Understanding the authentication flow is a great way to get started with configuring the security plugin.
To identify a user who wants to access the cluster, the security plugin needs the user’s credentials.
These credentials differ depending on how you’ve configured the plugin. For example, if you use basic authentication, the credentials are a user name and password. If you use a JSON web token, the credentials are stored within the token itself. If you use TLS certificates, the credentials are the distinguished name (DN) of the certificate.
The security plugin authenticates the user’s credentials against a backend: the internal user database, Lightweight Directory Access Protocol (LDAP), Active Directory, Kerberos, or JSON web tokens.
The plugin supports chaining backends in
config/opensearch-security/config.yml. If more than one backend is present, the plugin tries to authenticate the user sequentially against each until one succeeds. A common use case is to combine the internal user database of the security plugin with LDAP/Active Directory.
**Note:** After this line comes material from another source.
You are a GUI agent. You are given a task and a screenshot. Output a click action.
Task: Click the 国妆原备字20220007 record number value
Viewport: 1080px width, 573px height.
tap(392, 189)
After a backend verifies the user’s credentials, the plugin collects any backend roles. These roles can be arbitrary strings in the internal user database, but in most cases, these backend roles come from LDAP/Active Directory.
After the user is authenticated and any backend roles are retrieved, the security plugin uses the role mapping to assign security roles to the user.
If the role mapping doesn’t include the user (or the user’s backend roles), the user is successfully authenticated, but has no permissions.
The user can now perform actions as defined by the mapped security roles. For example, a user might map to the
kibana_userrole and thus have permissions to access OpenSearch Dashboards.